Are the monetary donations collected by the recipient subject to federal taxation according to IRS law?

Yes.

Usually, money received from an activity from third-parties with no personal relationship to you (assuming that "you" are not a tax exempt organization), are taxable income under Section 61 of the Internal Revenue Code as interpreted by case law, as a form of "compensation for services", under I.R.C. § 61(a)(1), or as "gross income derived from business", under I.R.C. § 61(a)(2) (exactly which prong of I.R.C. § 61(a) it comes under isn't legally relevant for tax purposes in this situation).

This is also informed by I.R.C. § 83(a) (which is a general rule even though the balance of the Code section applies mostly to equity compensation in entities), which states in the pertinent parts (material in brackets inserted for clarity):

If, in connection with the performance of services, property is transferred to any person other than the person for whom such services are performed, the excess of the fair market value of such property . . . over the amount (if any) paid for such property [by the person who receives the property], shall be included in the gross income of the person who performed such services[.]

But, gifts are expressly excluded from income under Section 102 of the Internal Revenue Code as interpreted by case law.

One point which the case law makes clear, however, is that an obligation to pay doesn't need to be a legally binding obligation to make a payment something that counts as income rather than a gift. The tax law instead looks at the substance of the interaction and the reality of how decent, well mannered people would act under circumstances in which they receive an uncompensated benefit.

Ultimately, whether are voluntary payment made through a private individual or business's website is taxable income or is not taxable because it is a gift is a case by case determination to be made in light of all of the relevant facts.

For example, if your mother donates $7,500 to your website on your birthday, even though all of your other "donations" are from third-parties whom you have never met in person in amounts from $5 to $100 and you have provided all of those other third-parties with some kind of service or benefit through your website (e.g. they were allowed to read free webcomics or listen to music you wrote and recorded without charge over the website), the donation from your mother probably counts as a gift, even though the other donations probably count as income taxable income.

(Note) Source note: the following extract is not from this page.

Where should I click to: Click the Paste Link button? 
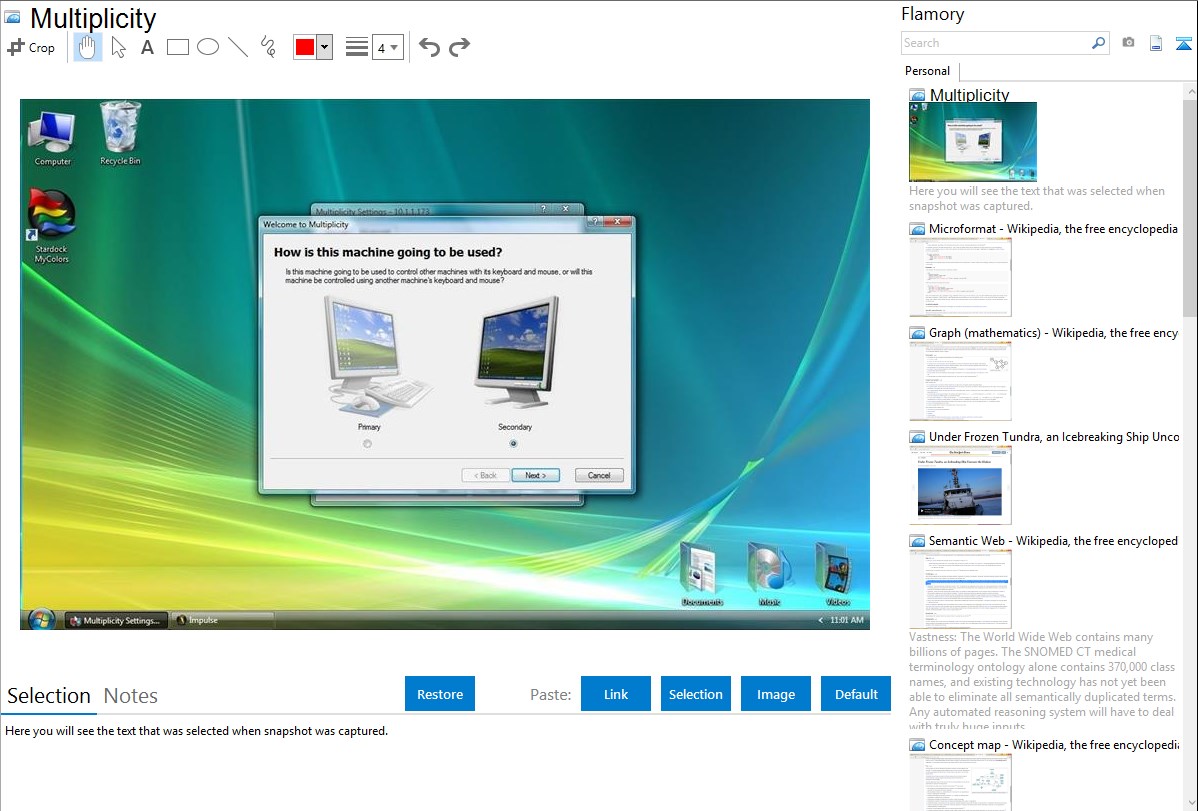coord(616,694)
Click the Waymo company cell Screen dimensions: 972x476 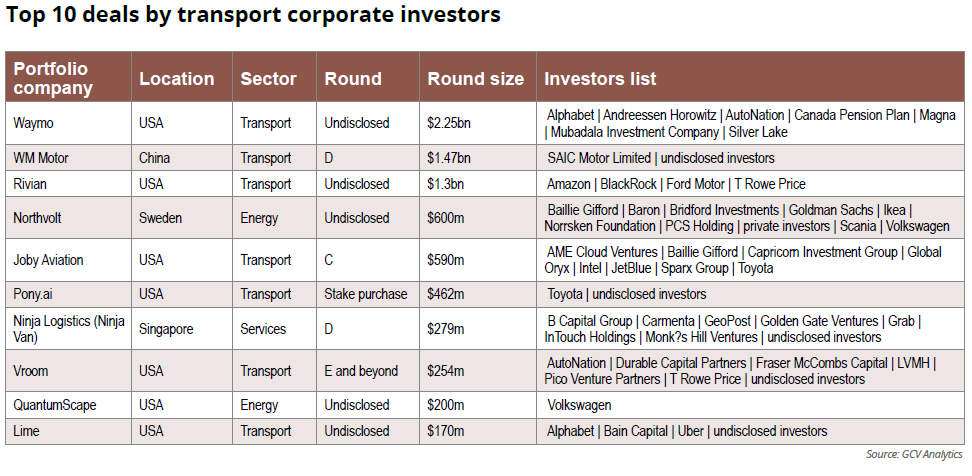click(x=35, y=123)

But, in the absence for any reason for the donation other than gratitude for the performance of the services provided by the website, or for the conduct of the business that the website belongs to, the donation will generally be treated as income under Sections 61 and 83, rather than as a gift under Section 102.

The notion of a gift is normally limited by case law and suggestive related section of the Internal Revenue Code that illustrate its intended meaning in the case of gift loans and bargain sales made for donative purposes, to circumstances in which the person making the gift has received nothing in return for it. A donation to a website usually wouldn't meet this test to show a transfer's character as a gift.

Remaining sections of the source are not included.